There were several surveyors in the party, and their assistants, besides the sailors of the vessel and a few soldiers from Captain Meinhold’s company, who acted as an escort.

Terrified almost out of their wits by the violence of the wind and the fearful height to which the waves ran, tossing the craft up and down as if it were a mere cockleshell, were also three women, wives of three of the surveyors.

Suddenly, when the storm was at its height, a wave swept over the quarter of the schooner, washing away a deck house and carrying five men with it.

To save them was impossible. Even if the skipper could have worn schooner, instead of merely driving helplessly before the wind, they could not have been found and picked up on such a stormy night in such a raging sea.
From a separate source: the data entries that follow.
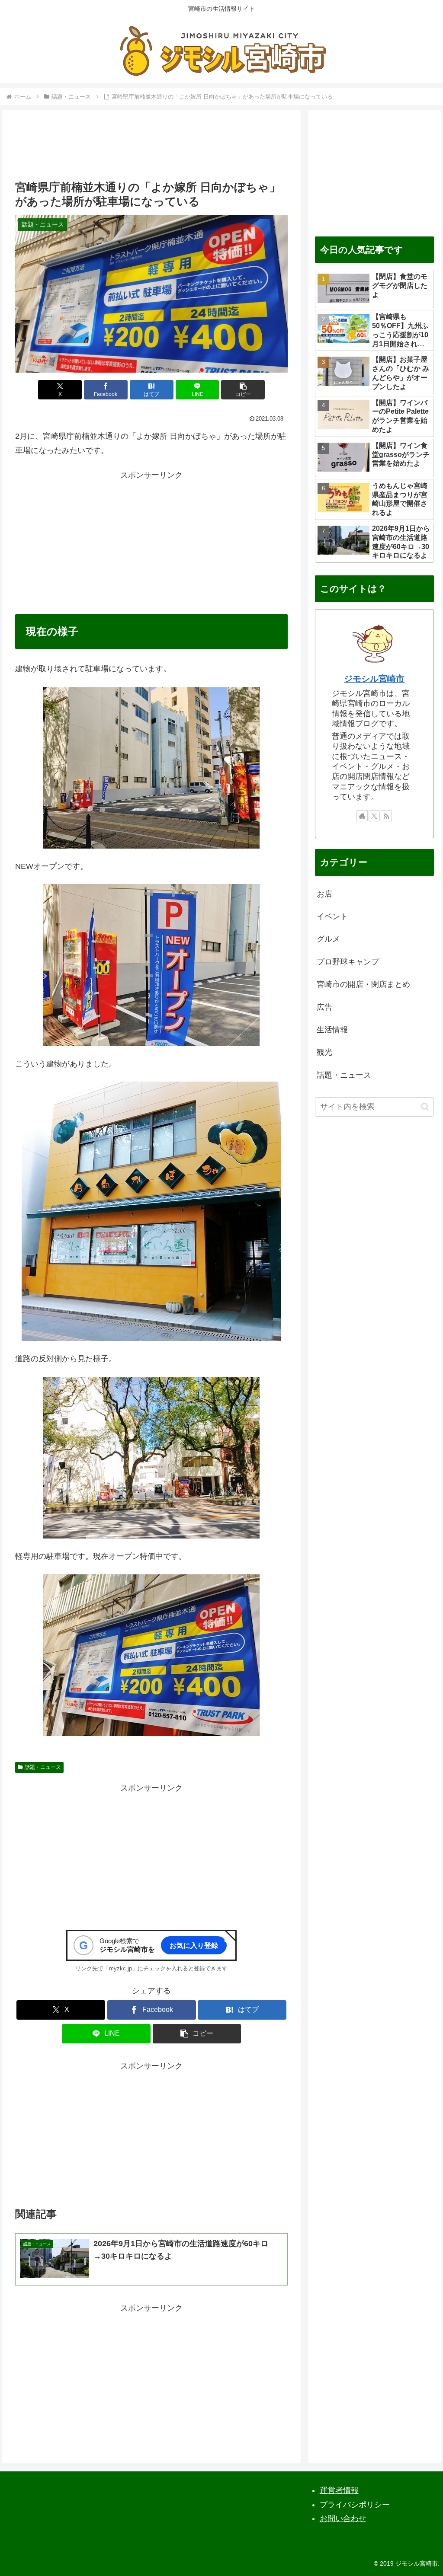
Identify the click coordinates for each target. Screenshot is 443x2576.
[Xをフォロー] (374, 815)
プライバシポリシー (355, 2504)
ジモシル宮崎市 (374, 678)
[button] (243, 389)
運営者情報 (339, 2490)
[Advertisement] (151, 147)
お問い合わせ (343, 2518)
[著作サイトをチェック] (362, 815)
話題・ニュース (43, 1767)
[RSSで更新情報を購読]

A few minutes later the mainmast went by the board, killing two more men and leaving the vessel a helpless wreck.

The skipper was one of the two men killed by the fall of the mast. His mate had been washed overboard. There was no one left who was competent to navigate the vessel, even if she had been navigable.

The well had been sounded a little while before, and it had been found that the craft was leaking badly.

Captain Meinhold ordered one of the seamen to find out if the water was gaining. The man did so, and returned with the terrible news that it was simply pouring in and the schooner was fast settling down.

“She’s nothing but a sieve now,” said the man. “The fall of the mainmast just racked her to pieces and opened the seams.”